JEFFERSON CITY, Mo. - A group of homeless people in Missouri was to visit the state Capitol today to remind lawmakers that the homeless need legislation passed to help them get back on their feet.

The annual advocacy trip to the Capitol is put together by the nonprofit group ReStart. Evelyn Craig, its director and chief executive, said the group wants to encourage Missouri lawmakers to pass reforms in the state's landlord/tenant laws.

She said legislation approved in St. Louis and neighboring states gives people more time before they're evicted if they fall behind on rent. Programs such as ReStart could then serve as a middleman between a family and the landlord, she said.

"We could come in and say, 'Can this relationship be fixed?
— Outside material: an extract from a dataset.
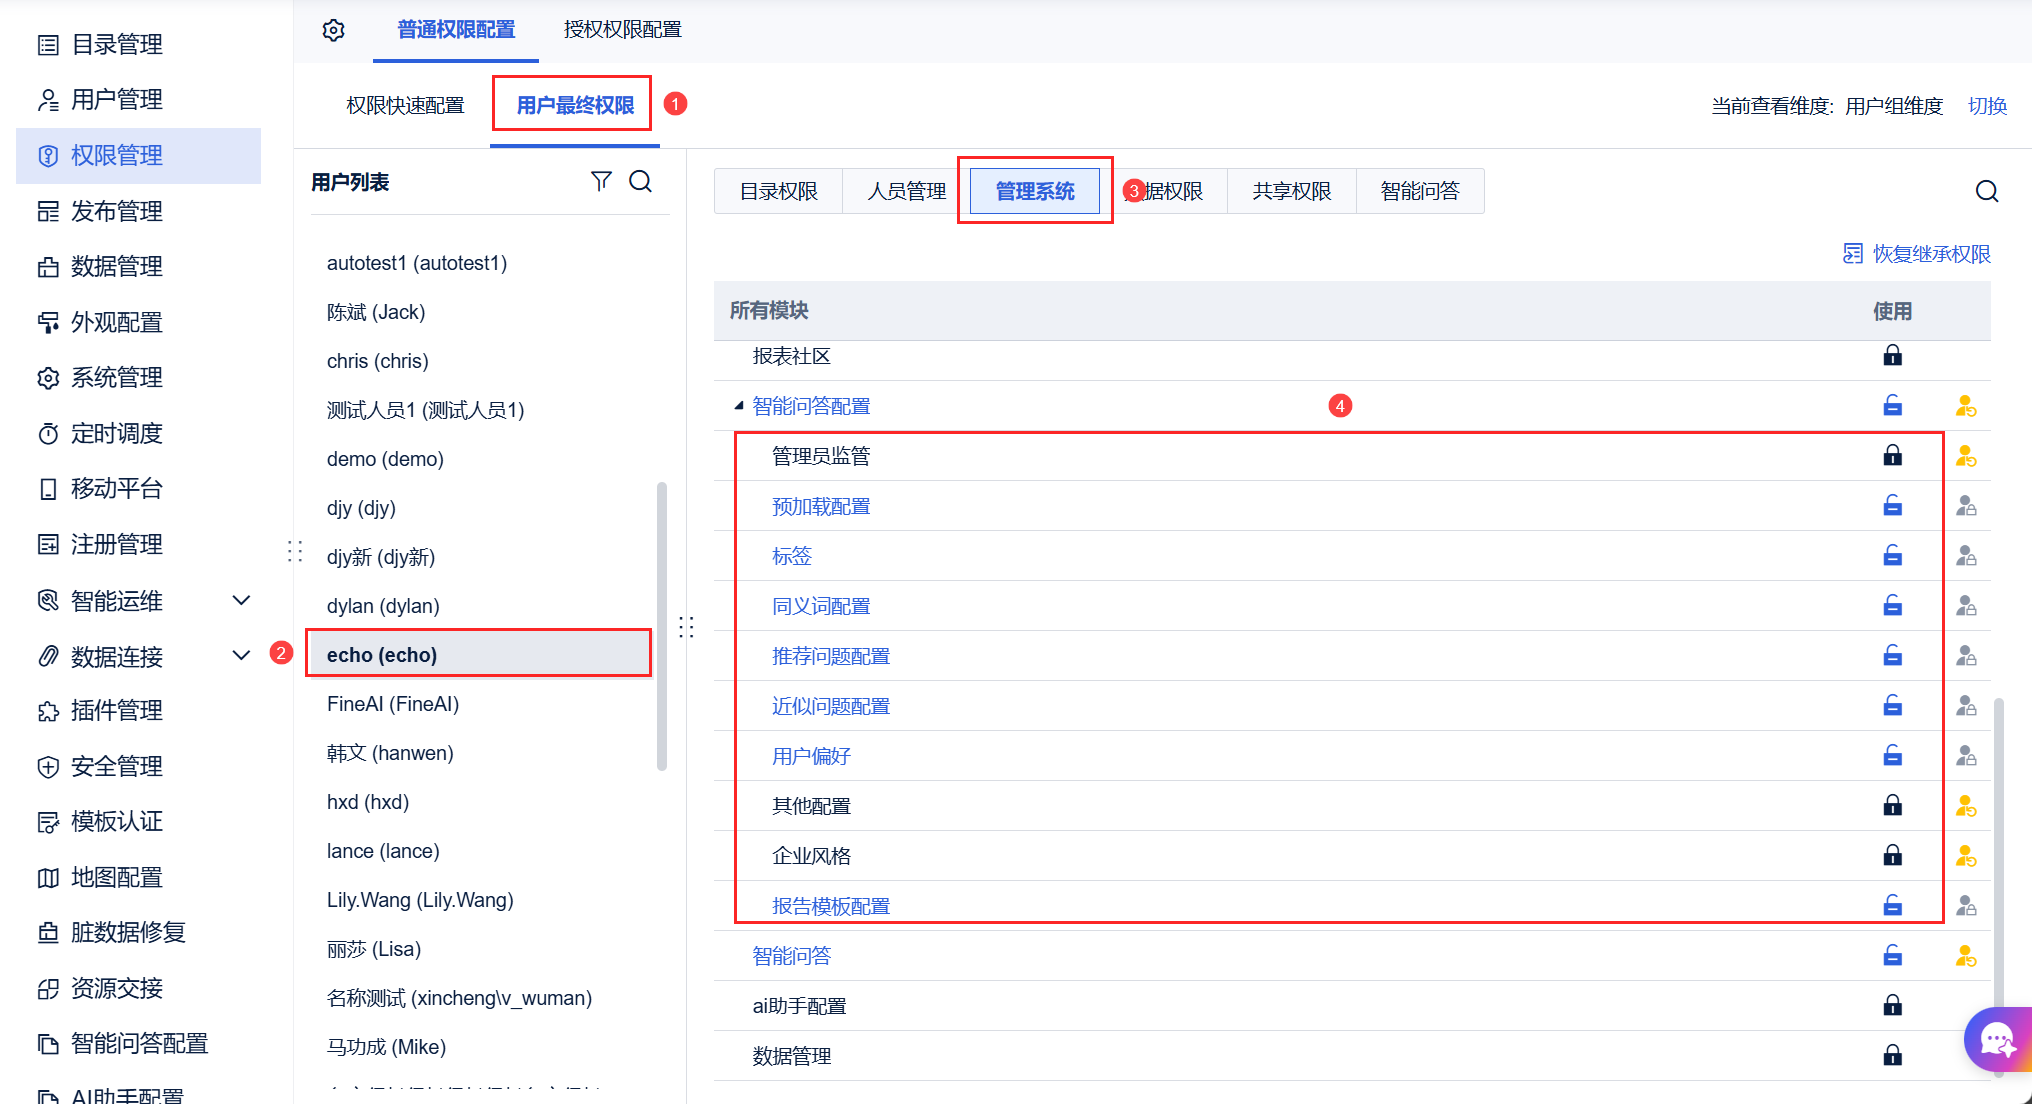
Task: Open search in the permissions panel
Action: 1986,191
Do you just need rent paid?' We can do that and work with the family over a period of time," she said. "If it is such that the tenants can no longer stay, we will negotiate to say, 'Can they stay 30 more days while we will find them another place?'"

The group of homeless residents is touring the Capitol and meeting with lawmakers and staff from the Veterans Commission, Department of Corrections and Missouri Coalition Against Domestic and Sexual Violence.

Craig said more needs to be done in Missouri to make sure families don't get evicted, because once that happens it's hard for them to find another place to live, and sometimes they end up on the street. She said just one eviction starts the ball rolling.

"If you have an eviction on your record, it makes it harder, obviously, to get re-housed," she said, "and then you're usually in substandard housing, so it perpetuates landlords who aren't in compliance. They know folks are desperate to get into their units, and quite frankly, it's just a matter of what happens in life before you're going to be behind on rent again."

There are around 6,500 people homeless on any given night in Missouri, according to a 2015 report by the U.S. Department of Housing and Urban Development. Across the nation, that number is around 565,000. Nearly a quarter of those homeless people are children.